Dan leads Nikki off to corner for snorting coke. Yes it will burn your nose!


----------



## Wade E (Jul 10, 2010)

Im no hunter cause I dont think I could bring myself to shoot the animal as I too am an animal lover but I do eat the meat. My friend trades me venison for my wine all the time.


----------



## jeepingchick (Jul 10, 2010)

i dont hunt at all, hubs wants to . he has been advised the deer/whatever he hits is to go to the butcher before coming home! i do not want to see bambi splayed and gutted....but i will cook and eat bambi when taken outta pretty little packages from the butchers LOL!!!

and i escaped the corner in order to look up a recipe LMAO!


----------



## Mud (Jul 10, 2010)

<facepalm> Sadly, this could be real. It's hard to believe anyone could be this dumb and manage to write down their thoughts, though. 

I hunt but don't want to. Thinking of planting a mine field out where they run across our property. Burgers for everyone!


----------



## Boyd (Jul 11, 2010)

Haven't hunted since 1960.

Got out of the Air Force, bought a brand new Remington 12 Ga. pump. 

Went out and shot a bunch of teal, came home and cleaned them.

Got hives and said to myself GOD doesn't seem to want you to be shooting things.

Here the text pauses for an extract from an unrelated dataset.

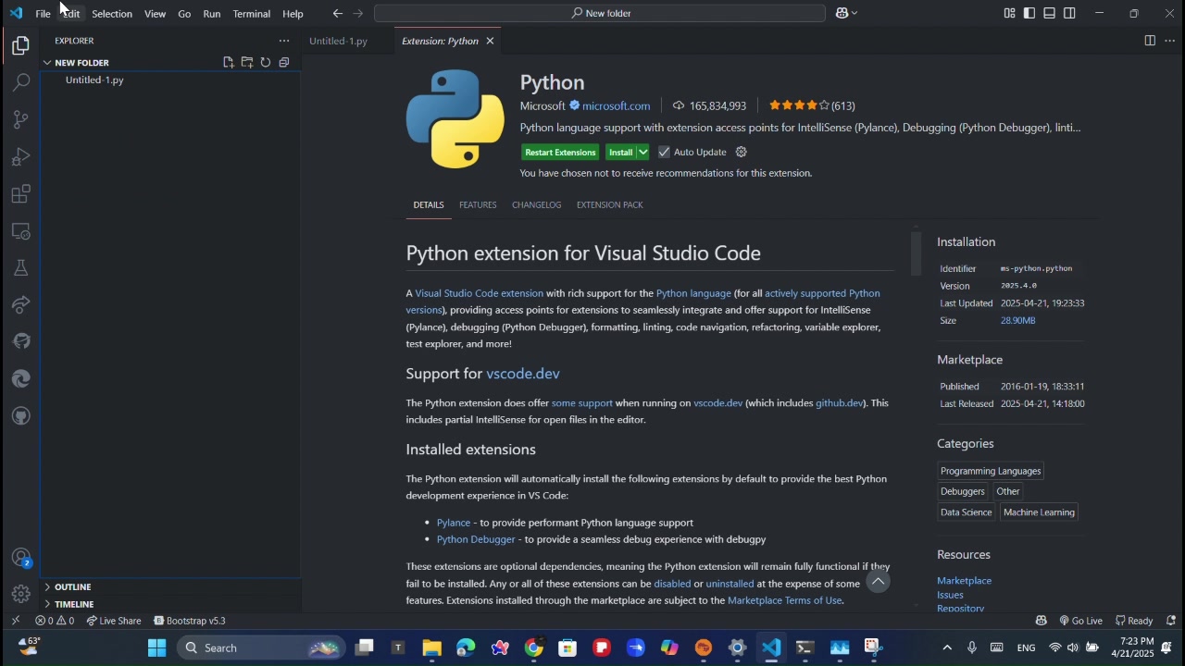The image size is (1185, 666).
Task: Refresh the Explorer file list
Action: coord(266,63)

Still got my 50 year old pretty much new shotgun tho.


----------



## myakkagldwngr (Jul 11, 2010)

Back when I could, I hunted a lot. 
I found out quickly that I preferred the taste of "Wild" game over anything similar you can buy in the store.
Wild hog fattened on acorns is much better to me than corn fattened pork.
Same thing with "wabbits". Much better wild, than pen raised.
I took a vow just recently to never get into the P/C line of thinking,,, so now you understand.
SOME PEOPLE ARE JUST SO STUPID!
Kids need to be taught where the food comes from and how you get it.
I've seen shows on people in the Phillipines where a man rasied dogs for slaughter. He had a pet dog, but still raised dogs for consumption.
Down in South America, they have guinee pigs running around in the huts. When it's time, they take one for dinner.
When times get bad enough, not only will I be able to eat about anything, but also prepare it too.


----------



## countrygirl (Jul 11, 2010)

myakkagldwngr said:


> When times get bad enough, not only will I be able to eat about anything, but also prepare it too.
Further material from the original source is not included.